Private-sector payroll jobs rose by 167,000 in April, with a slight -15,000 revision to March payrolls, according to data released today by the U.S. Department of Labor. Average workweeks declined one-tenth of an hour, and average hourly wages rose by 0.2%. Within the household survey, civilian employment rose by just 25,000 jobs.
Early financial market comments on the release referred to a ''weak'' jobs report. This is not really true with respect to the headline payroll gains, +167,000 being a satisfactory gain. Any “weakness” in the data was in the ancillary indicators, hours worked and wages, as well as the household survey gains.
Within payroll jobs, gains in Covid-decimated sectors declined a bit in April. In the rest of the economy, job gains remained decent, well above the pace of late-2023, as you can see in the chart. For the Covid sectors, the more tepid job gains might be an indication that these sectors are finally getting back to pre-pandemic staffing levels. As always, one can’t put too much emphasis on a single month’s data.

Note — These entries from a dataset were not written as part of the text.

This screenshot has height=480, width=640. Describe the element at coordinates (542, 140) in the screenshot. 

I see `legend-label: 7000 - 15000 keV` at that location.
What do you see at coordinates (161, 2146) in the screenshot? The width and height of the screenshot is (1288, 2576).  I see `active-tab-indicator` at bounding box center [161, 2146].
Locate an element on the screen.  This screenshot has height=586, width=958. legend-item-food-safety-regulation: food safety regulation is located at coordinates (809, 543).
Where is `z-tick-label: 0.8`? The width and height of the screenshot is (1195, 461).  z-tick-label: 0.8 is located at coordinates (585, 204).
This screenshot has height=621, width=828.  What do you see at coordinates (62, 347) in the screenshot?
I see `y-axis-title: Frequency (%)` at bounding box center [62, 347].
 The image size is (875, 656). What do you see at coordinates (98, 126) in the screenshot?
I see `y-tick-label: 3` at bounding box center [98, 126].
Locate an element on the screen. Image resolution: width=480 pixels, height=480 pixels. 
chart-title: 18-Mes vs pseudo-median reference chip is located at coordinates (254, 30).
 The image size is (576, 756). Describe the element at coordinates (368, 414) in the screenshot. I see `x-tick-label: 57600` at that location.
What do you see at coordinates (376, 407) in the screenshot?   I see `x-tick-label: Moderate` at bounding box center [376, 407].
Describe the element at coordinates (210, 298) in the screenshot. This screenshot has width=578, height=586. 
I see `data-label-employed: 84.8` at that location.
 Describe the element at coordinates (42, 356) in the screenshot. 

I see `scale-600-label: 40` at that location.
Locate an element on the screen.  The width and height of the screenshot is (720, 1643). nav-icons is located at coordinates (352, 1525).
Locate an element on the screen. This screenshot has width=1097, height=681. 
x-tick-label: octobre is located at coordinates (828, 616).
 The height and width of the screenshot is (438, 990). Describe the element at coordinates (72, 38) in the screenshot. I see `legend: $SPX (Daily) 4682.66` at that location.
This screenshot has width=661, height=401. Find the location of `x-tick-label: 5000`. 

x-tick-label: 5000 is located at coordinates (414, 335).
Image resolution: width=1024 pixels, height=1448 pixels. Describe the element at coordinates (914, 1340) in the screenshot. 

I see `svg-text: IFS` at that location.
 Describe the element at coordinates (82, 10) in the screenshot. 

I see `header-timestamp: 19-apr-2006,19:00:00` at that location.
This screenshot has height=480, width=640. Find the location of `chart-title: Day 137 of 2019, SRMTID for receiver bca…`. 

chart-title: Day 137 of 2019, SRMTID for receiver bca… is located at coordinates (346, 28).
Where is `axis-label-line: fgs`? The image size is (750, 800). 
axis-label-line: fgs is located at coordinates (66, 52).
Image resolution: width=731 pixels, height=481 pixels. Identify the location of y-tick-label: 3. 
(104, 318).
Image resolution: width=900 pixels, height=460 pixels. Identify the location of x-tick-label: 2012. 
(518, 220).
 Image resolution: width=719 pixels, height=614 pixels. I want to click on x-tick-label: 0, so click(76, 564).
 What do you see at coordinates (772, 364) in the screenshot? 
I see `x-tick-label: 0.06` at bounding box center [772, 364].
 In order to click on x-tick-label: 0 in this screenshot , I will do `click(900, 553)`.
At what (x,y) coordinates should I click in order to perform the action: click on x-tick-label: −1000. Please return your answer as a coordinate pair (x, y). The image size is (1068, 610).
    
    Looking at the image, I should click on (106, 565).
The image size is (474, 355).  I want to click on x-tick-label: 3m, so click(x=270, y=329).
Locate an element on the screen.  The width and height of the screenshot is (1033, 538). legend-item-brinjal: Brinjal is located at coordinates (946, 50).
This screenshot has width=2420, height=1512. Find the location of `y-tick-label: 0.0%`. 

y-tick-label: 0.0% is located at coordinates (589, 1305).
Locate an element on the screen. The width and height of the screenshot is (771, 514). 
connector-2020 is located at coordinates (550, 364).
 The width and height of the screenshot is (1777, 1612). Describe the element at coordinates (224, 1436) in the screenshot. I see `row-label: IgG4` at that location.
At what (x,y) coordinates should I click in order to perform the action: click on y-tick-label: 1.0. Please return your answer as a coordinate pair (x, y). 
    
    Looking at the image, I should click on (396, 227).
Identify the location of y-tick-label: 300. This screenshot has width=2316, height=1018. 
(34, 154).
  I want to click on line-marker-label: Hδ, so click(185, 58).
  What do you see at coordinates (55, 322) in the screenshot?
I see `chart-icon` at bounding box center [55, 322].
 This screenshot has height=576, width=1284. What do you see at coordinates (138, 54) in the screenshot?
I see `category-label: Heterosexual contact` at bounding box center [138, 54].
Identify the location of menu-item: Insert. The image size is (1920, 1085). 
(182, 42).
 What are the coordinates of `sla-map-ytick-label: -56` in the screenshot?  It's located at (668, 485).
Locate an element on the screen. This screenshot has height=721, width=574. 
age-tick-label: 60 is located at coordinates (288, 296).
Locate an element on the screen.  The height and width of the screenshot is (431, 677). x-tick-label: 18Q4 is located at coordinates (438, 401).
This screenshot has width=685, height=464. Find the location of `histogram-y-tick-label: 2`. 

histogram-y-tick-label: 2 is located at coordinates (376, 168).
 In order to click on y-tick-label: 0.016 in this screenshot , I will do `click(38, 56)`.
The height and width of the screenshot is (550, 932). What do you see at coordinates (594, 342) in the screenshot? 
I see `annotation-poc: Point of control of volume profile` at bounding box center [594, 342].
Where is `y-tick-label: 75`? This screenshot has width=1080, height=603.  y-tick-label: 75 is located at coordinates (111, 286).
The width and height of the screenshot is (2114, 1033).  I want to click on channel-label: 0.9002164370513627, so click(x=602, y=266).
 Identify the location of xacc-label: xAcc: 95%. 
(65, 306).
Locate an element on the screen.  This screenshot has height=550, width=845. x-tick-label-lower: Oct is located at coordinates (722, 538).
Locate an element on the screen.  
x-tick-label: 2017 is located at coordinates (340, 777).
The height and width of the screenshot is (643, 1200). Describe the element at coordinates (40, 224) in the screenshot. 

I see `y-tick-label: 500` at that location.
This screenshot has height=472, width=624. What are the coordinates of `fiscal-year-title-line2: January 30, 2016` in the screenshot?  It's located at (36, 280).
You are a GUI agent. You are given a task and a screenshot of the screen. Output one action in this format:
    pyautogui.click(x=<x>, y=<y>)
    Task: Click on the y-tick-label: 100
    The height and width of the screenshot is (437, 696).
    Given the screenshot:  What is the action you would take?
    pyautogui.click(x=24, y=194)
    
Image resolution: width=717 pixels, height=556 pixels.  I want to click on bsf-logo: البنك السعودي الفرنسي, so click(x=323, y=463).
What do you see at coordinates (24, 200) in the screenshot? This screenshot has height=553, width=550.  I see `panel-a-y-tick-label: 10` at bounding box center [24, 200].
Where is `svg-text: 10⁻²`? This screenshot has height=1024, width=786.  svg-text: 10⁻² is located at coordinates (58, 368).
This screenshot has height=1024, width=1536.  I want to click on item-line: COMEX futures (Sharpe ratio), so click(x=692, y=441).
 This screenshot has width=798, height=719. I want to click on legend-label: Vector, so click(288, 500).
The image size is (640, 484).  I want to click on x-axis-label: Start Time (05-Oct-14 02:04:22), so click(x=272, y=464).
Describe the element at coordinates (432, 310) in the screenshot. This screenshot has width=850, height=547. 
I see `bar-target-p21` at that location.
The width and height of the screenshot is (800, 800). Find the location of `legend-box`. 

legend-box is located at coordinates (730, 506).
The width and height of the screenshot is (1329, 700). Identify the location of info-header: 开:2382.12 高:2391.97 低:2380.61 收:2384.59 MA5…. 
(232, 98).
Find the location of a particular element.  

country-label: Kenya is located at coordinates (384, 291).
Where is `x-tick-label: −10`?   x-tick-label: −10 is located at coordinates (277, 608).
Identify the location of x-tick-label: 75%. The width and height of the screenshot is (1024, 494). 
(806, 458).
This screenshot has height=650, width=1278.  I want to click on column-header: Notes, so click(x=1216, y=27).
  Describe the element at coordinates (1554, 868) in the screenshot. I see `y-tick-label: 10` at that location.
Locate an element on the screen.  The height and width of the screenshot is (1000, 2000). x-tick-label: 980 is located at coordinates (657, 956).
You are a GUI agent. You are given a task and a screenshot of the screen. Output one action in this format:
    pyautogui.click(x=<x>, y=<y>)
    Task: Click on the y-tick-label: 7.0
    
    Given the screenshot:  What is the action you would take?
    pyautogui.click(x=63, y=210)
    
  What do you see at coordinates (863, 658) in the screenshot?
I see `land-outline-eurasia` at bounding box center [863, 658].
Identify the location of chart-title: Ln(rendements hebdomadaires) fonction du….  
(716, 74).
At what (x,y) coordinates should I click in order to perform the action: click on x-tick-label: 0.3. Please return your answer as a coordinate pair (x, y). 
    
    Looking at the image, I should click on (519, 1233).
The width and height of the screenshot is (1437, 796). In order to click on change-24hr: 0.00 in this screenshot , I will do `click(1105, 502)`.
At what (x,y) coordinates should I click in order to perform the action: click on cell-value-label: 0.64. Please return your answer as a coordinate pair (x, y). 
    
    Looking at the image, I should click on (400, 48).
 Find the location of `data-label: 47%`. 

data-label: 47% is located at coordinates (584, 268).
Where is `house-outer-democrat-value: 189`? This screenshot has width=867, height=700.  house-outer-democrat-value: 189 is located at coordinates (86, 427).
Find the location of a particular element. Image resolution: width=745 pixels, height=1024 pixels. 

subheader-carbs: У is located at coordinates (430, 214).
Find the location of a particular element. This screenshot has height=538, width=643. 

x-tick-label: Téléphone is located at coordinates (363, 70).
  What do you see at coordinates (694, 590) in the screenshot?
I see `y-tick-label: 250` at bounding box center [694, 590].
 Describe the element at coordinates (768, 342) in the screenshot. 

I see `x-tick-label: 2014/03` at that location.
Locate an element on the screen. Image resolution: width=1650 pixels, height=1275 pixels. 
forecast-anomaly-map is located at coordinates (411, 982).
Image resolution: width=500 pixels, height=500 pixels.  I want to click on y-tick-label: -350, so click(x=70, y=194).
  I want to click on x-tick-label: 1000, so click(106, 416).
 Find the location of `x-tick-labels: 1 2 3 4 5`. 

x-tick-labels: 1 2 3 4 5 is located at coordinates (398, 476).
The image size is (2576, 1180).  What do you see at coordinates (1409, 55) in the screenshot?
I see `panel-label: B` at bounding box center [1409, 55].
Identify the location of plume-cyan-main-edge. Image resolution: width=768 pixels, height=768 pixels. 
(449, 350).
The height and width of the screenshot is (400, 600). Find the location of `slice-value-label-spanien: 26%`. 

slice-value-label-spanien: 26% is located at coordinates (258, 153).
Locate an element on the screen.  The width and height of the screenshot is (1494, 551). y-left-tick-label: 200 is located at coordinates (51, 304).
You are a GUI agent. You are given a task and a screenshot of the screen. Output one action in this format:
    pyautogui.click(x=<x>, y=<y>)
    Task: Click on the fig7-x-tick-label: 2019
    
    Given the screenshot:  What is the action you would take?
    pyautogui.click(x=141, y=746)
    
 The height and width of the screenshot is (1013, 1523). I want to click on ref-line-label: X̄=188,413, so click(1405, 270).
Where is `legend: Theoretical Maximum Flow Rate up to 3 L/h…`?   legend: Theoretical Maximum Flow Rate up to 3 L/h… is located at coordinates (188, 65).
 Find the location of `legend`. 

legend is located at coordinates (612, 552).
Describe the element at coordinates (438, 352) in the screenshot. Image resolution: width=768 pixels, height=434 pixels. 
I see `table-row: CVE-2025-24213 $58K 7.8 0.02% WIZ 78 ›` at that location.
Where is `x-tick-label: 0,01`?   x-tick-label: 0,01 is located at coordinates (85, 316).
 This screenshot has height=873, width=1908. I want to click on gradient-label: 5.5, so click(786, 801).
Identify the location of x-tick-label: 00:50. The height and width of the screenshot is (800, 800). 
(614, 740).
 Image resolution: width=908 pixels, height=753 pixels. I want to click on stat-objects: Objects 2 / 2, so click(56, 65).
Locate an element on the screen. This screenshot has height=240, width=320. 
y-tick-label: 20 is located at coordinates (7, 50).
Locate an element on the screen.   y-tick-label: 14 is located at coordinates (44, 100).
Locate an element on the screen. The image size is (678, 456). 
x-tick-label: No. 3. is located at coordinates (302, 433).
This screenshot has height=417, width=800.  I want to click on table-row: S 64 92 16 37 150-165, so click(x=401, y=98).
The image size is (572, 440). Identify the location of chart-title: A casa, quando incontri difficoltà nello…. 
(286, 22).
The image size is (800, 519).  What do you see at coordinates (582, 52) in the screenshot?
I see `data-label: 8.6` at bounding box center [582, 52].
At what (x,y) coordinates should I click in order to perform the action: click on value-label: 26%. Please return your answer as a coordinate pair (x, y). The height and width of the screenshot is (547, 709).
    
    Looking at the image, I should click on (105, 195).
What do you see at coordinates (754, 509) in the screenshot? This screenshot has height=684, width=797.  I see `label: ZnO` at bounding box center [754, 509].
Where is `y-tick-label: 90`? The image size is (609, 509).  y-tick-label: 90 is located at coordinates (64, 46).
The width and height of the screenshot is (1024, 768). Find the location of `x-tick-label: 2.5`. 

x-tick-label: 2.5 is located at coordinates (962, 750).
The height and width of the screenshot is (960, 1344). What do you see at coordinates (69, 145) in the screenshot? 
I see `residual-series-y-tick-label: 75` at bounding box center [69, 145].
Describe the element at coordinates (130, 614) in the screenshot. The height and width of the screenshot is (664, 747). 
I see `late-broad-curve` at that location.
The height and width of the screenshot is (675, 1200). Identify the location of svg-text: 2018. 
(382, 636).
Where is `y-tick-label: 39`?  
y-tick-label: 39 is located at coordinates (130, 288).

For the rest of the economy, while job gains were good, the decline in workweeks means that total hours worked actually declined in April, at least according to the data. Total hours worked have been fluctuating wildly in recent months, declining about half of the time and rising at a good clip the other half. On average, total hours worked are rising at a rate right around the 1.5% growth per year seen prior to Covid.
After a disappointing report on 1Q24 employment costs earlier this week, the hourly wage data today points more squarely to a disinflationary trend. The April wage gains annualize to a rate of 2.4% per year, and hourly wages have grown at an annualized rate of only 2.8% over the last three months. The Federal Reserve has indicated that wage growth around 3.5% is consistent with their inflation target, so this recent news has got to be encouraging to them. It certainly is cooler wage growth than seen a few months ago.
The meager employment gains within the household survey are a puzzle. They are a continuation of the experience of the last year, wherein household survey gains have averaged only 52,000 per month, compared to 234,000 monthly gains in total nonfarm payroll jobs.
The household survey counts workers, while the payroll survey counts jobs, and it may be that the faster growth in payroll jobs reflects more workers holding down two or more gigs. Or, it may be that the Department of Labor is under-counting population growth, so that the same change in employment rates means less household survey jobs. Or, one or both of the surveys might be wrong. It is the case that unemployment has risen to 3.8%, up from 3.4% a year ago, so the slower job growth in the household survey is reflecting at least something.
In any case, the breadth of today’s data is once again consistent with declining inflation. Also, the declines in workweeks and softer wage growth suggest little or no growth in wage incomes in April, which may be a restraint on consumer spending. These threads come after hotter readings in previous months, so caution is warranted. Still, the news provides a lift to the bond markets. It doesn’t signal any actual weakness, but it does portray a much cooler labor market than some folks were alleging previously.